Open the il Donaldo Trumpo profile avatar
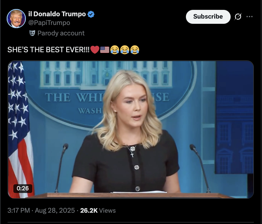This screenshot has height=224, width=262. [x=16, y=19]
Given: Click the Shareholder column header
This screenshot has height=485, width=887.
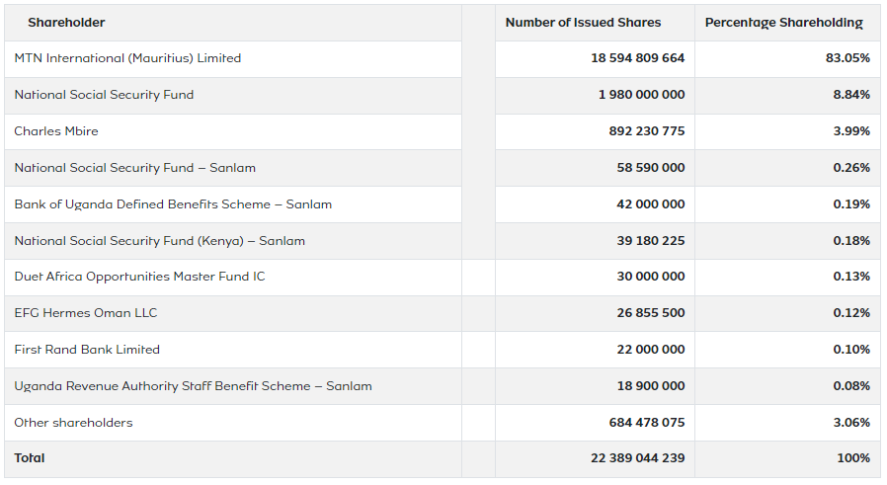Looking at the screenshot, I should tap(66, 23).
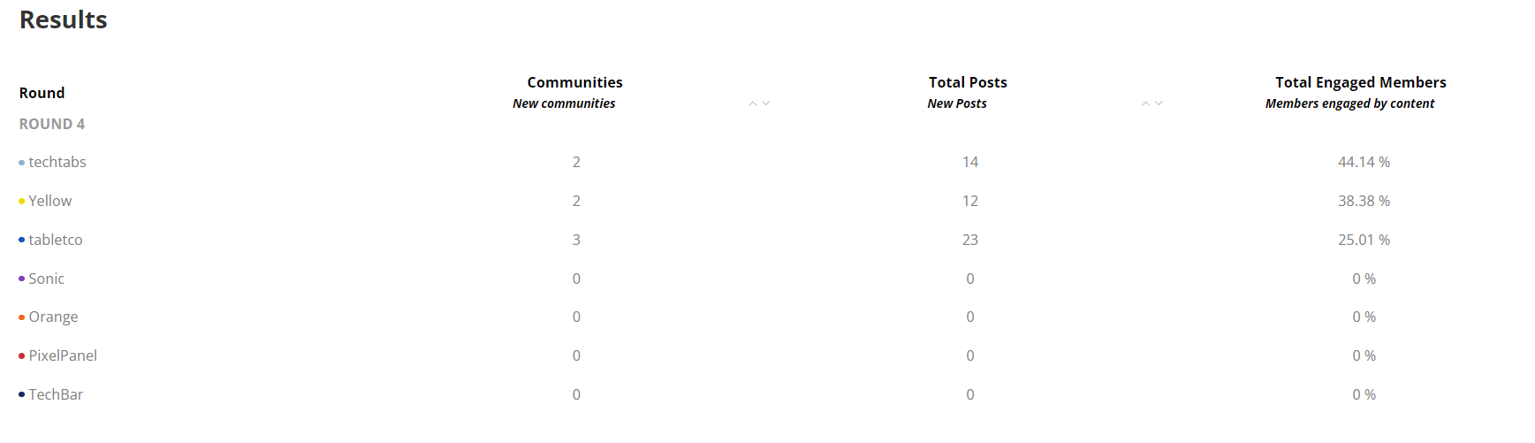Viewport: 1535px width, 443px height.
Task: Click the Total Engaged Members header
Action: (x=1360, y=82)
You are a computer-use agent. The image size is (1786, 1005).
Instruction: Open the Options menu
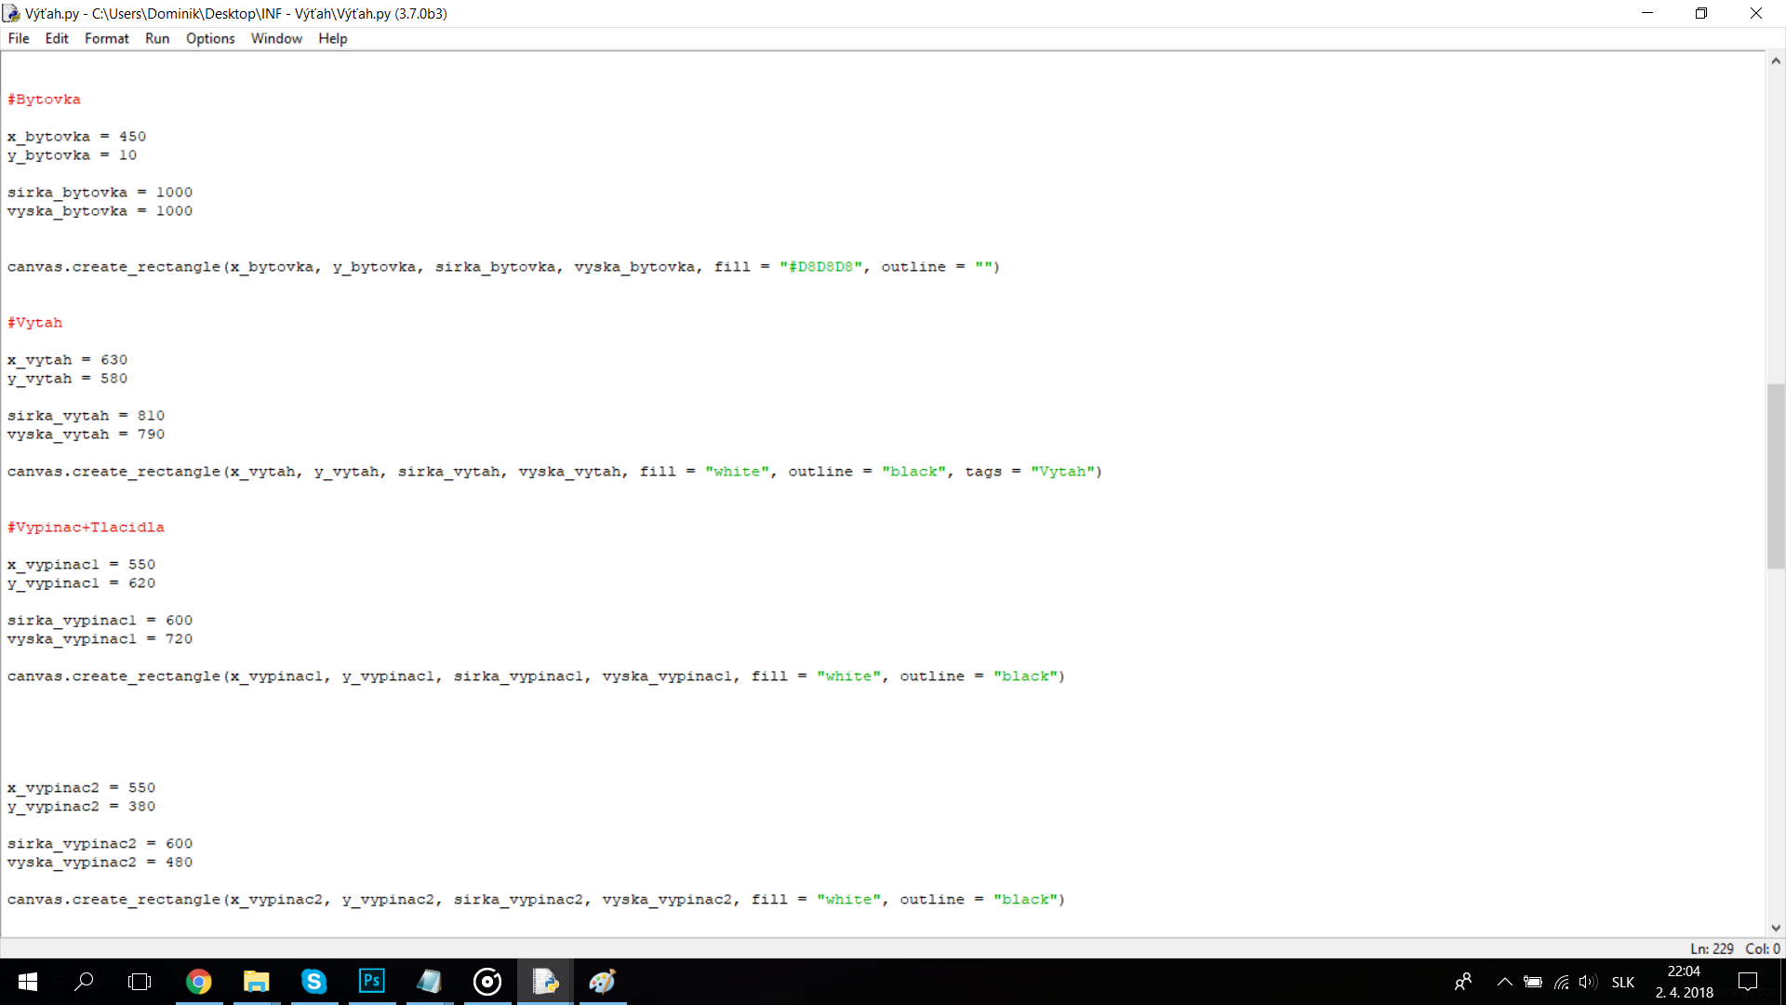click(210, 38)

§ Stated task
Could you reproduce every item above word for word, leaving the pictures out of your answer?

§ Correct answer
Open the il Donaldo Trumpo profile avatar
This screenshot has height=224, width=262. [x=16, y=19]
Given: Click the Shareholder column header
This screenshot has height=485, width=887.
Looking at the screenshot, I should tap(66, 23).
Viewport: 1535px width, 443px height.
Task: Click the Total Engaged Members header
Action: (x=1360, y=82)
You are a computer-use agent. The image size is (1786, 1005).
Instruction: Open the Options menu
click(210, 38)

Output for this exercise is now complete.